** Begin SELECTED PASSAGE **

Sooner or later, the Big Day comes around. For Mercedes Gleitze and Hans Wilsdorf, it came in 1927. Mercedes Gleitze was a stenographer, Hans Wilsdorf the boss of Rolex. The young woman dreamed of swimming the Channel, the watchmaker wanted to convince the public that his Oyster was fully watertight. Both did what they set out to do: an extraordinary personal achievement and the birth of one of the most famous watches ever.
In a world that has made space its playground, it’s easy to forget that the twentieth century put its stamp on history with all manner of records, exploits and discoveries that we now take for granted. The advent of aviation and the automobile, the first steps on the Moon, polar exploration… the twentieth century is the symbol of technical progress and the desire to excel. It also reminds us how brands have helped forge the history of time measurement, which dovetails with the history of science. This thirst for knowledge and progress has inspired some of the greatest discoveries, while the timepieces made to resist these extreme conditions delivered quality, reliability and absolute precision.

** End SELECTED PASSAGE **
** Begin SUPPLIED ENTRIES **

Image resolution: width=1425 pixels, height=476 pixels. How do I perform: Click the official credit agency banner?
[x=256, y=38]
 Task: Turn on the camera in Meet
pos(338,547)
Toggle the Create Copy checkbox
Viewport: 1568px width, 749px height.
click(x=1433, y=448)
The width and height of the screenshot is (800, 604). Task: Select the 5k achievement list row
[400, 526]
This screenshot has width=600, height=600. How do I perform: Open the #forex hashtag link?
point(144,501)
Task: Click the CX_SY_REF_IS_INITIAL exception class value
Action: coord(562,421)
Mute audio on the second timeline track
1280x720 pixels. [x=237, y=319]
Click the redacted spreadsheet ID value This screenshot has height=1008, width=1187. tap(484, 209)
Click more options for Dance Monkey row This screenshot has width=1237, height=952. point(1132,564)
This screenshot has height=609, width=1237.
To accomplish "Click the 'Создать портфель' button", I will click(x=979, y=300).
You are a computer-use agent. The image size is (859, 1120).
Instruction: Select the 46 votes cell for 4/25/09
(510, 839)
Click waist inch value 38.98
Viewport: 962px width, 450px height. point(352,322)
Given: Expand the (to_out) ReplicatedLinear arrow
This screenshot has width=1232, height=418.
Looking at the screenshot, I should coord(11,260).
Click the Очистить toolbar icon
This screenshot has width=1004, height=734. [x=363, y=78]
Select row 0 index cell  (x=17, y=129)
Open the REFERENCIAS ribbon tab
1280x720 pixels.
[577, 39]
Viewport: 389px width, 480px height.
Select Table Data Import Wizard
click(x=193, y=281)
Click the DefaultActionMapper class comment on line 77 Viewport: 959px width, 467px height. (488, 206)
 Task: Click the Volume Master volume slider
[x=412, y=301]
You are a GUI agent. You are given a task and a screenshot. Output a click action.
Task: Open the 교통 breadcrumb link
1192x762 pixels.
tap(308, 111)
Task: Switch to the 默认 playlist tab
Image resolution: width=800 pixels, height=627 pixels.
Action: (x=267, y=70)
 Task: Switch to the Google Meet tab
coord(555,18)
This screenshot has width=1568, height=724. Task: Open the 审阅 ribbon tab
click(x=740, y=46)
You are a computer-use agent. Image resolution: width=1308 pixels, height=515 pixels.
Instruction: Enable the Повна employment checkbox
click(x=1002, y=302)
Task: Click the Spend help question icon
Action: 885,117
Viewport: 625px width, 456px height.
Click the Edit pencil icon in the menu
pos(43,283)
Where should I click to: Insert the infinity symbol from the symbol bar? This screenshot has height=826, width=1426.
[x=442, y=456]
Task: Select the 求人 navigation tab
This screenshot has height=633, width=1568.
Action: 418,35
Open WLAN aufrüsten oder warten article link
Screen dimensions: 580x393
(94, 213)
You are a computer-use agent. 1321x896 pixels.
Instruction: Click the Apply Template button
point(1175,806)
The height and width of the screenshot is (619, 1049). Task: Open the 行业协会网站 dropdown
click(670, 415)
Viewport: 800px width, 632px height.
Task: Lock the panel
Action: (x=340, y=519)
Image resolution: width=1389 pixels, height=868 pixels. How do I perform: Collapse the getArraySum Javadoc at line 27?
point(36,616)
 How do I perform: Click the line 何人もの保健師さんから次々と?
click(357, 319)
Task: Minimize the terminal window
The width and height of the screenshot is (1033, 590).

** End SUPPLIED ENTRIES **

▸ DIRECTIONS
1. List the qualities that, according to the Rolex Oyster passage, the timepieces made to resist extreme conditions delivered.
2. In the Rolex Oyster passage, set down everything from "In a world that" down to "and absolute precision.".

▸ RESPONSES PER TASK
1. quality, reliability, absolute precision

2.
In a world that has made space its playground, it’s easy to forget that the twentieth century put its stamp on history with all manner of records, exploits and discoveries that we now take for granted. The advent of aviation and the automobile, the first steps on the Moon, polar exploration… the twentieth century is the symbol of technical progress and the desire to excel. It also reminds us how brands have helped forge the history of time measurement, which dovetails with the history of science. This thirst for knowledge and progress has inspired some of the greatest discoveries, while the timepieces made to resist these extreme conditions delivered quality, reliability and absolute precision.